Exercise prompt: Exclude the pictures and reproduce exactly the lines that run from the one holding "Task: Click the address search magnifier icon" to the end of the entries below.
Content starts
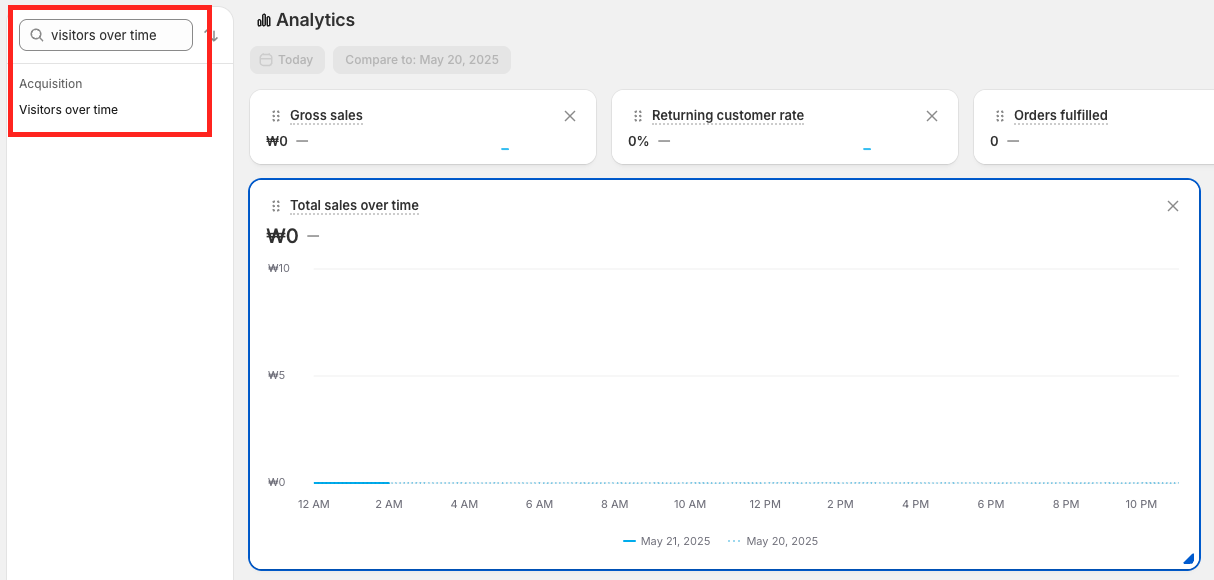Click the resize corner of the Total sales card
The height and width of the screenshot is (580, 1214).
[x=1188, y=559]
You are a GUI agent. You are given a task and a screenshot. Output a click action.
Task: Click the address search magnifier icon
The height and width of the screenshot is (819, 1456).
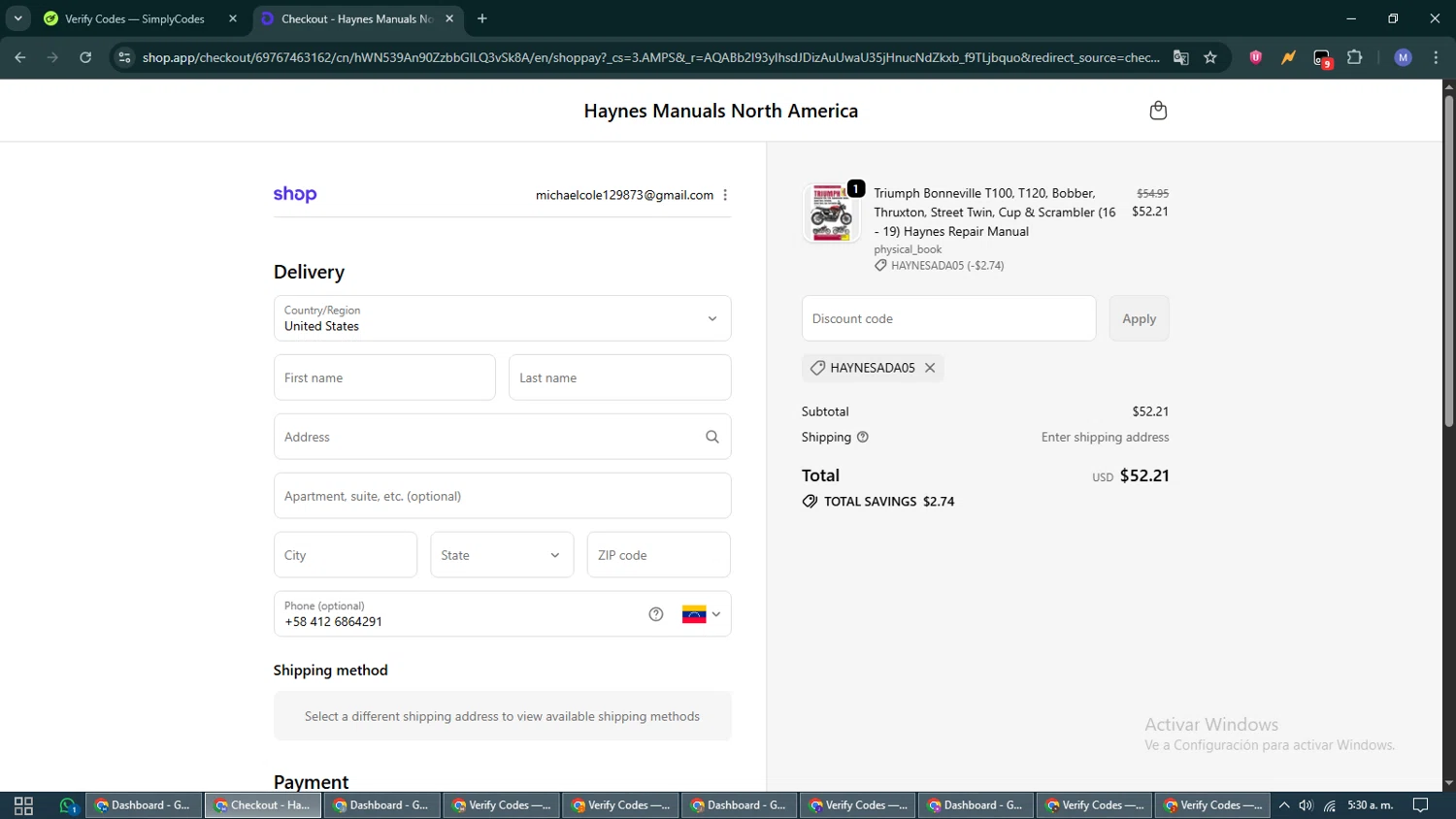coord(711,437)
Content ends
Solution:
Task: Click the address search magnifier icon
The height and width of the screenshot is (819, 1456).
coord(711,437)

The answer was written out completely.